In rough terms, there is a threshold for determining when agent-based modeling and other related forms of simulation should be used, a threshold known as “high computational complexity.” The idea of computational complexity is that some systems or problems just cannot be simplified. Any model that can accurately mimic the system has to be roughly as complex as the original system itself. Complexity theorists believe that systems made up of many interacting parts are often of this type — including ecosystems, the global climate, and business and government organizations. And although very recent mathematical research suggests that some of these systems may have “hidden” structure that would enable their simplification and prediction on a more theoretical basis, the scientific tools for understanding this structure may take decades to develop. Fortunately, the vast processing power of the computer offers a way to meet computational complexity head on, and defeat it, by creating models that run in a world where time is greatly compressed and where history can be repeated many times.
Doing it well, of course, requires more than a little practice. An ongoing project at Argonne National Laboratory in Chicago illustrates the process nicely.
The State of Illinois is legally committed to deregulating its electricity market in the year 2007. Given the recent disaster associated with deregulation in California — with the power “shortage” during the summer of 2000, later traced to the market manipulation of energy traders at Enron and elsewhere — the Illinois Commerce Commission would like to identify potential trouble beforehand and take wise steps to avoid it.
At the request of the state, Charles Macal, a researcher at Argonne National Laboratory, and his colleagues have developed an agent-based model, in an effort to ensure that this deregulation comes with no surprises. They have focused on good modeling practice from the outset. The team first carried out a “participatory simulation,” with knowledgeable people playing the roles of the agents that would ultimately appear in the computer model. “This helped greatly to identify likely strategies the agents would use in the real world, and the kinds of information the agents would want to use in their decisions,” says Dr. Macal.
Based on their observations, the team built a model with agents to represent companies that generate, consume, transmit, and distribute electrical power, as well as individual consumers and regulators. These agents explore various market strategies, and on the basis of their experience, adapt their behavior as time goes on, constantly searching for new strategies that perform better. The agents also learn how they can potentially influence the market for their own benefit. To make the model credible, Dr. Macal and his team found they also had to model the underlying electric grid, following the flow of electricity through each and every one of the 2,000 physical nodes in the Illinois system.

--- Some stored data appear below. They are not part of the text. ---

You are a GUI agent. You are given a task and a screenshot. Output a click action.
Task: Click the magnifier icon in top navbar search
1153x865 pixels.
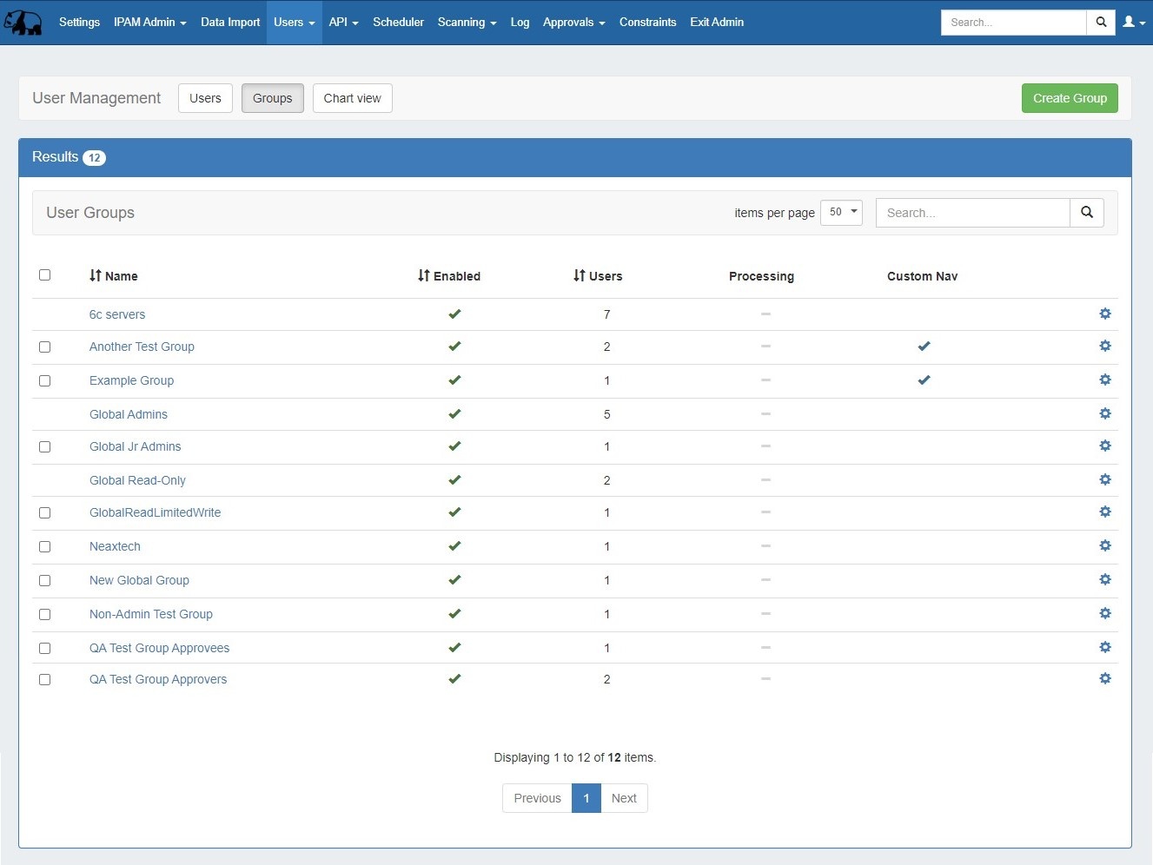(1101, 23)
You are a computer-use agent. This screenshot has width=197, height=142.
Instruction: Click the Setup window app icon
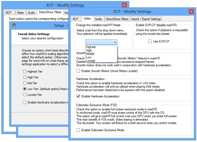pos(14,25)
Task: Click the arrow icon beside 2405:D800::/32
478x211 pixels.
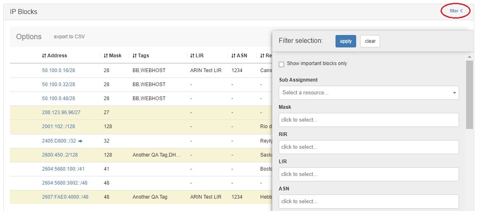Action: [x=80, y=141]
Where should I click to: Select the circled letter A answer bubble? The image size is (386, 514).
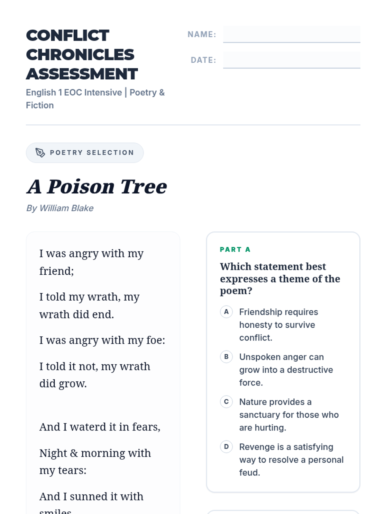pyautogui.click(x=226, y=312)

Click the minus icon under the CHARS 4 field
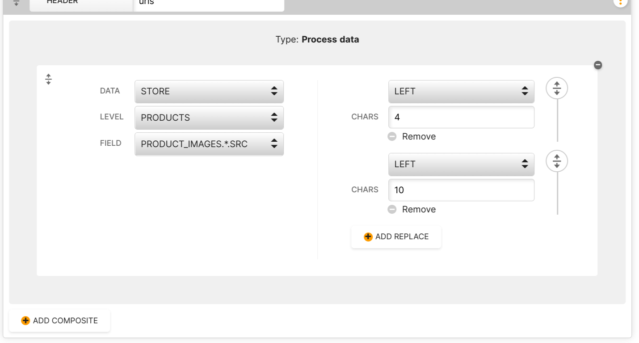(392, 136)
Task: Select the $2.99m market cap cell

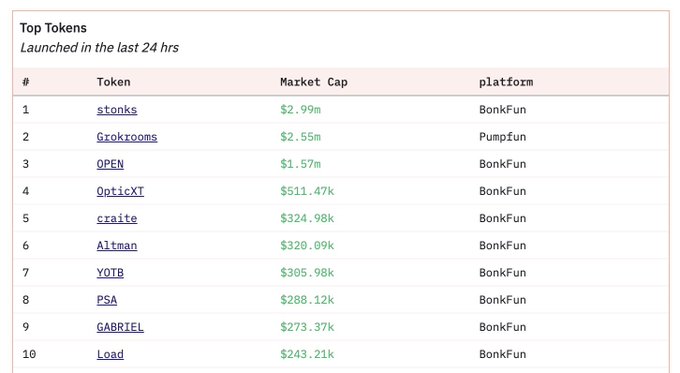Action: (300, 110)
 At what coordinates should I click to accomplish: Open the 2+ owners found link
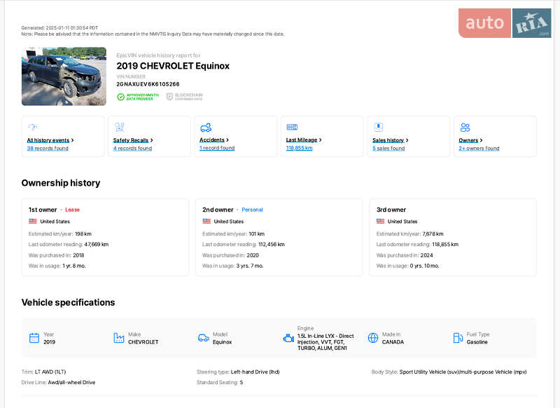click(479, 149)
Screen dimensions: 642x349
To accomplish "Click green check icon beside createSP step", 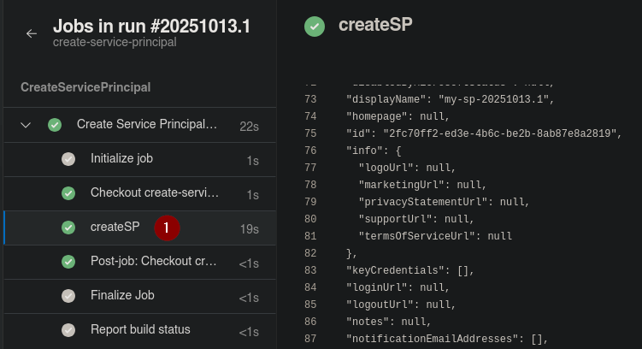I will coord(68,228).
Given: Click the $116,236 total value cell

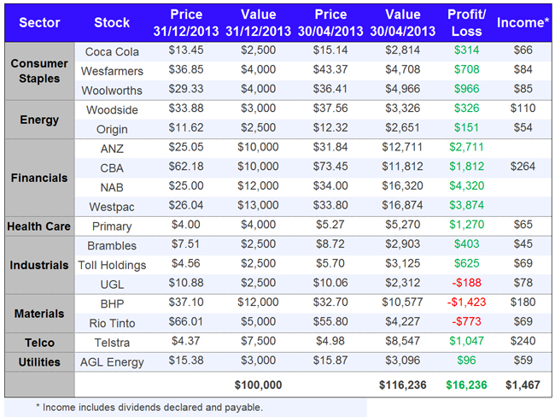Looking at the screenshot, I should [403, 385].
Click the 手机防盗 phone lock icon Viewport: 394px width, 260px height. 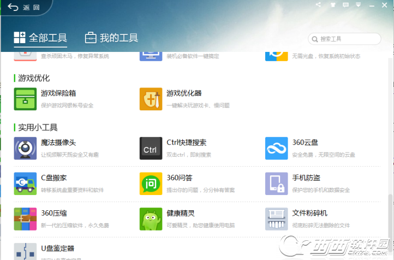click(x=277, y=184)
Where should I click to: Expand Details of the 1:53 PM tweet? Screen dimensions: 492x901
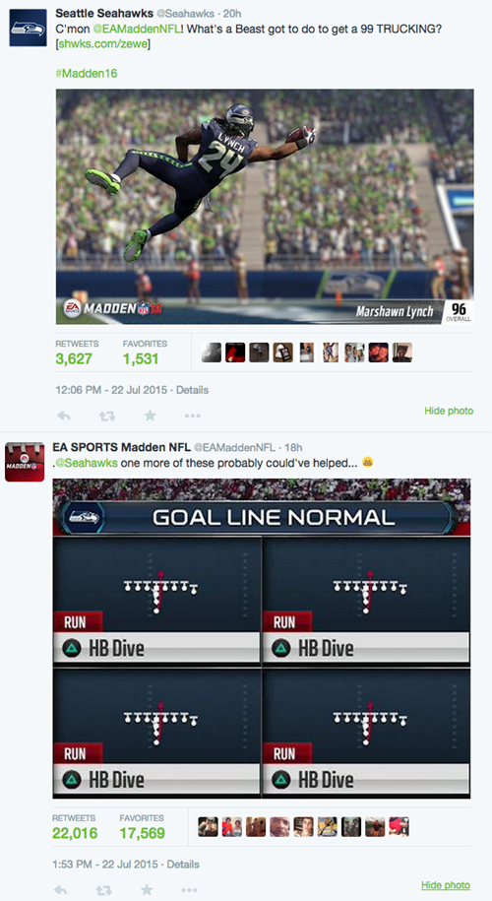click(183, 865)
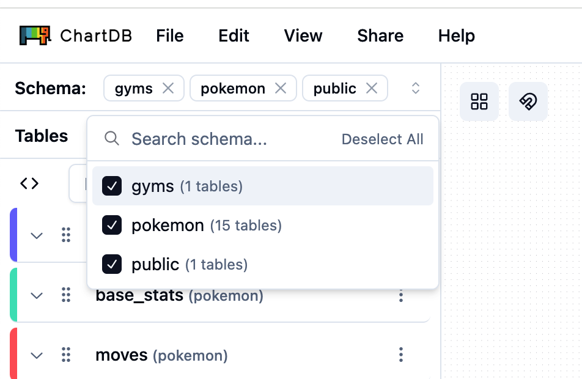Uncheck the public schema checkbox
Image resolution: width=582 pixels, height=379 pixels.
[x=112, y=265]
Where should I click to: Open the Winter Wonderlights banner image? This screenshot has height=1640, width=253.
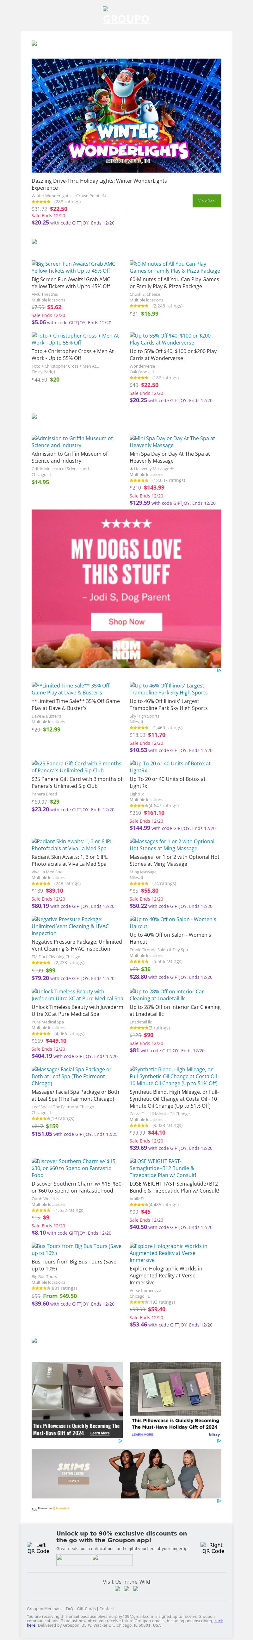click(127, 115)
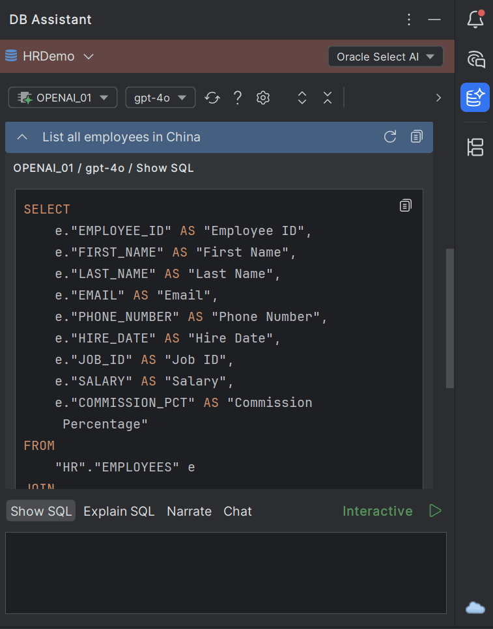This screenshot has height=629, width=493.
Task: Open the gpt-4o model dropdown
Action: coord(160,97)
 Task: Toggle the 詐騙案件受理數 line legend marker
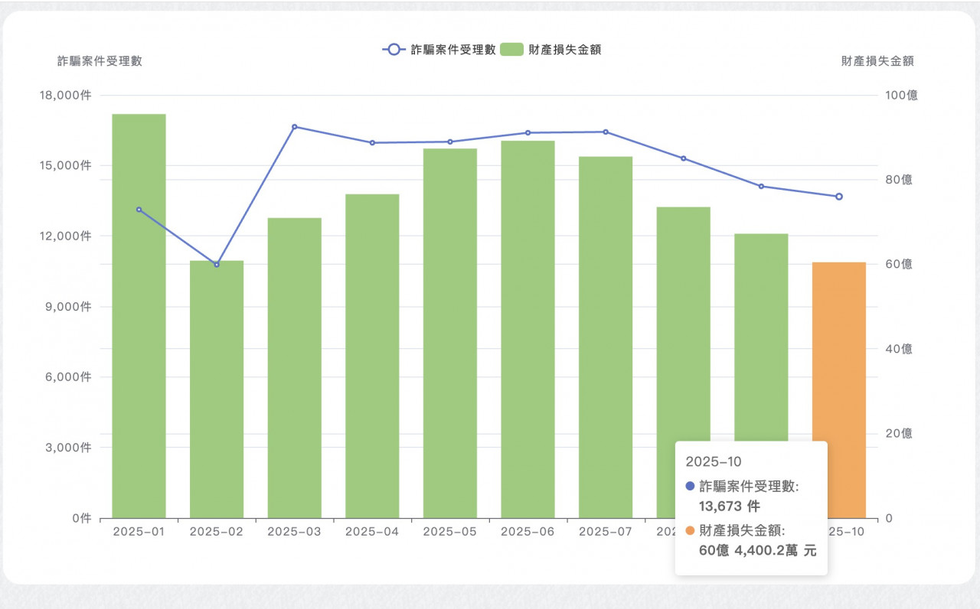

With a model of this complexity, validation through extensive tests is absolutely crucial. But it is not enough just to look at the totality of what the computer spits out. Agent-based models often yield surprises and explore realms of behavior where no one knows quite what to expect. So there is no way to confirm a model’s validity by comparing its output to “known” results. To validate their model, Dr. Macal and his colleagues instead scrutinized the model’s guts, checking as many factors as possible to be sure it was handling the details correctly — that is, reproducing the behavior of individual agents accurately, whether these agents represented power producers or industry regulators. After an exhaustive study of each component under many conditions, they had the confidence to use the model as a tool for exploration and discovery.